Since the beginnings of Artificial Intelligence, there has been a dream of creating a computerised expert, filled with our knowledge, and able to infer new conclusions of its own. These computer programs became known as expert systems, often using elaborate trees constructed of rules: “if symptom A and not symptom B then ask about C, if symptom C then diagnosis is D”. But unlocking the knowledge held within scientific journals and coded in the neurons of specialists was not so easy. In medicine, for example, medical conditions and symptoms are not either true or false. Not all people experience the same symptoms, and the appearance of some symptoms is hugely more significant than others.
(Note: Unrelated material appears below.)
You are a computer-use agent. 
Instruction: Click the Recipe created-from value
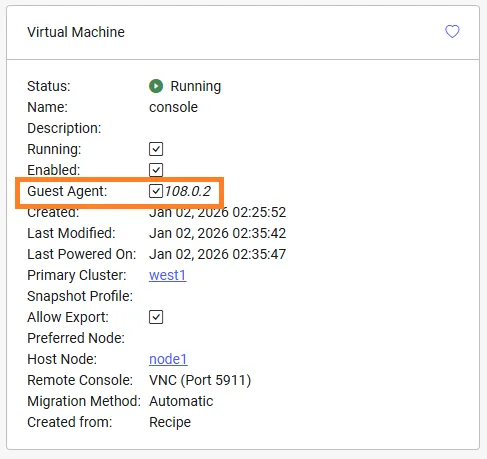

There can also be a large number of symptoms, leading to rules with excessive numbers of variables. So the old “decision tree” methods were often cumbersome and made bad decisions, sometimes ruling out possibilities for no other reason than data being presented in an unexpected order.
The failure of these rationalist “good old fashioned AI” (GOFAI) methods led to many scientists rethinking the ideas. Clearly an expert system needed to represent knowledge in some form, and clearly that knowledge needed to be used with data to infer some form of decision. But how best to achieve these goals?
One common solution was to use fuzzy logic, where the binary true or false rules were turned into linguistic variables such as “partially true” or “mostly false”. But even fuzzy logic still suffered from problems: it might enable the expert system to define degrees of truth, but in fields such as medicine, a partially true diagnosis is not ideal. Instead, it would be much more useful if the probability of a diagnosis being true was provided. |
For example, while a runny nose might result in a “partially true” diagnosis that you have a virus in a fuzzy logic system, it would be more helpful if the system could infer that you have a certain probability of suffering from several different illnesses, some much more probable than others. The solution, as exemplified by the medical decision support system Promedas, was to use Bayesian inference rules.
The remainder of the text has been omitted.